The tempo of “Tangerine,” is faster than the previous acoustic song on our list too. This song was recorded in 1970. It appeared on the B-side of the album, “Led Zeppelin III,” which included a number of acoustic songs.

5. Stairway to Heaven

“Stairway to Heaven,” is played on both acoustic and electric guitars on the original recording. If you want to learn the entire song, including the electric-guitar parts, this song would be far more difficult and lower on the list.

Learning just the acoustic parts, however, puts it about right in the middle. The opening riff is one of the most-often learned and played pieces of music among guitar players.

“Stairway to Heaven,” was released on the band’s fourth studio album, simply titled, “Led Zeppelin IV.” The album debuted in late 1971. The song went on to be one of the most commercially successful songs of all time, getting a record amount of airtime on radio stations across Europe and North America.

6. Heartbreaker

This rock and roll classic debuted on the album “Led Zeppelin II,” in 1969. Its main riff is considered one of the greatest and most recognizable riffs in rock-guitar history. It sounds great, but it’s not too difficult to play. Learning this one is a great way to impress your family and friends.

Once again, if you stick to the rhythm parts, you’ll have this one down in no time. If you opt to learn the lead parts, it becomes a lot more difficult.

The solo was actually recorded alone by Jimmy Page in a different studio than the main track. The solo was improvised, making it difficult to emulate note-for-note. It also uses some tricky pull-off techniques.

7. Living Loving Maid

“Heartbreaker,” makes a seamless transition into “Living Loving Maid,” on Led Zeppelin’s second studio album from 1969. They almost seem like one extended song and often get played back-to-back on the radio. For this reason, if you’ve learned “Heartbreaker,” you’re practically obligated to learn this song too.

“Living Loving Maid,” has the subtitle, “She’s Just a Woman,” and is played in a standard tuning. If you know your G, A, D and E major open chords, you’ll figure out the opening riff in no time.

The bridge consists of a couple of barre chords and power chords, and by that point, you’ve almost learned the whole song.

8. Whole Lotta Love

“Whole Lotta Love,” is one of those songs that is instantly recognizable. It’s made up of a few repeating riffs that aren’t too difficult to learn and remember. The song also has a short but powerful guitar solo.

Like most of Jimmy Page’s solos, this one has a soulful, bluesy vibe. This is far from the most difficult solo to play, but you can’t take a pass on this one and stick to the rhythm parts, as they basically die down behind the lead.

This song was the opening tune on Led Zeppelin’s second album from 1969. It hit the highest point on the U.S. charts of any Led Zeppelin song, reaching number four on Billboard’s Hot 100. It stayed in the top 10 for 15 weeks.

9. Misty Mountain Hop

This Led Zeppelin song was featured on the “Led Zeppelin IV,” album, as well as on the B-side of the single release of “Black Dog.” It was a staple during the band’s concert tours from 1972 to 1973.

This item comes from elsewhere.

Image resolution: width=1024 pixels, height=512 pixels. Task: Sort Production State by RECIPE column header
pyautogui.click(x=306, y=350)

If you’re a new fan and have never heard this one before, take a listen and pay close attention to the lyrics. You might be surprised to discover that the band members were fans of “Lord of the Rings,” way before those Peter Jackson films.

This one is complex and contains many parts with subtle changes each time they’re played. The timing can be difficult to master too. Just take each small part and practice that before moving on to the next.

10. Houses of the Holy

The last of our easy Led Zeppelin guitar songs is “Houses of the Holy.” This song was the title track of the 1973 album that bears its same name.

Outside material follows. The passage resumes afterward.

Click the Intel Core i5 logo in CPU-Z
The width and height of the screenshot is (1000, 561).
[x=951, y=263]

Rumor has it that the band’s songs started getting more complex than ever at this time after most of the members installed sound studios in their homes. The entire album was produced by Led Zeppelin guitarist Jimmy Page.

The first two riffs won’t be too hard if you’ve learned any of the previous songs. They’re made somewhat more difficult than the riffs in our previous songs, with the addition of some fast little licks here and there. Playing along with the album will greatly help your timing and rhythm with this one!